Once every student's class schedule is entered, you have a complete picture of when each student is free — and the schedule can be generated by finding the overlap between their free time and yours.
Generate the schedule and review conflicts
With student services, bell schedule, teacher availability, and student class schedules all entered, you have everything needed to generate a weekly schedule.
A good schedule generator will:
- Place each student's required service minutes into available slots
- Respect timing restrictions from the IEP
- Group students with the same service type and support level when their free periods overlap
- Flag conflicts rather than silently ignoring them
Conflicts fall into two categories. Hard conflicts mean the schedule is impossible as built — a student is double-booked, a session overlaps a period they can't miss, or the total minutes available don't add up to what the IEP requires. Hard conflicts need to be resolved before the year starts. Soft conflicts are warnings — a student is being pulled during a period that's suboptimal, or a group has more students than your preferred maximum. You can proceed with soft conflicts but should note them.
Drag-and-drop adjustment handles cases where the generator's first pass isn't quite right.
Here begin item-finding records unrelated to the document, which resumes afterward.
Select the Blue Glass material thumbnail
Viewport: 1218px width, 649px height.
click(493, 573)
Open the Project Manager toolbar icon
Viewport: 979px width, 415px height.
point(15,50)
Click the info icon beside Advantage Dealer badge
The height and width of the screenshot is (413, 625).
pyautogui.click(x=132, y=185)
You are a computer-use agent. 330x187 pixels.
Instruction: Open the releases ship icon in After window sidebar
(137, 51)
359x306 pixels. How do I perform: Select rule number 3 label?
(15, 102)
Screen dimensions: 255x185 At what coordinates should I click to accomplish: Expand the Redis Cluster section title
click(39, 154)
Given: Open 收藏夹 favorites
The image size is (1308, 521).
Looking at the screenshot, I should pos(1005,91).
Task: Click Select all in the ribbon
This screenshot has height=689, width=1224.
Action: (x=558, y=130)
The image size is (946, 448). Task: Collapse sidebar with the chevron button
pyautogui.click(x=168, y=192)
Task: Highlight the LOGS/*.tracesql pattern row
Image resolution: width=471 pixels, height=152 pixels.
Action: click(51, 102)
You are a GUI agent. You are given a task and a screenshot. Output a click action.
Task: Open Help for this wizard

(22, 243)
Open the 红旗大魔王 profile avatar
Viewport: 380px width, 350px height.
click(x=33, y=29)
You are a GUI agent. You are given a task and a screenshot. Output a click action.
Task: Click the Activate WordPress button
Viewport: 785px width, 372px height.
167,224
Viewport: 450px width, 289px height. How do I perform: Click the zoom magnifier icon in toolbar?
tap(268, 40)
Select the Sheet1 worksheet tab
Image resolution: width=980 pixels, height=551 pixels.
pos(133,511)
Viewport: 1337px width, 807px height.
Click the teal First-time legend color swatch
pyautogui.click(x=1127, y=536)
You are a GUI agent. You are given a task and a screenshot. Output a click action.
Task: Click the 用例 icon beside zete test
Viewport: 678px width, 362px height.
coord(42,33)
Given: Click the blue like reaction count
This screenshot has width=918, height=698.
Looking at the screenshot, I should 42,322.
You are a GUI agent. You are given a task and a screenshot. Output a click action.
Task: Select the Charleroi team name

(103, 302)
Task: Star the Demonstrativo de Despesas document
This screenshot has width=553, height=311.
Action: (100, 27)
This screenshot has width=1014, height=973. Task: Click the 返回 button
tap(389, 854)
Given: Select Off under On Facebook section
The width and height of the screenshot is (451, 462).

If a student needs to move from Tuesday's Period 2 slot to Wednesday's Period 4 slot, that's a one-second fix — not a rebuild.

Log services from your schedule every day
A schedule is only as good as the records that flow from it. The daily checklist surfaces exactly who you need to see today, in what order, for how many minutes — so nothing slips and your compliance numbers are always current.
Each day, mark each session as completed, missed, or partially delivered. If a student was absent, note it. If a session ran short because of a school event, log the actual minutes. These logs become the evidence trail that answers "did this student receive their IEP minutes?" at any point during the year — at a parent meeting, an annual review, or a compliance audit.
The running minute tally updates in real time as you log. You can see at a glance whether you're on track, behind, or ahead for the week — without touching a spreadsheet.

Maintaining the schedule when things change
No schedule survives the first week of school unchanged. Students change classrooms, a related service provider updates their hours, a student moves from small group to 1:1 — any of these requires an update.
The key discipline is updating the schedule source, not working around it. If a student's class schedule changes and you adjust your mental model without updating the system, you'll be back to a spreadsheet-style tracking problem within a month.
A few common mid-year updates and how to handle them:
- Student changes classrooms: Update the student's class schedule for the affected period. The scheduling system will surface any new conflicts.
- New student added to your caseload mid-year: Add the student, enter their services and class schedule, and regenerate or manually slot their sessions. Existing slots don't move.
- Related service provider updates their availability: Update their schedule availability, then check whether any currently scheduled sessions land in now-unavailable slots.
- IEP amendment changes service minutes: Update the service requirement, then check whether existing scheduled sessions deliver the new total. If not, add sessions or extend existing ones.
The goal is that at any point in the year, the schedule in the system reflects what you're actually delivering — so compliance reports, progress notes, and IEP updates all pull from the same source of truth.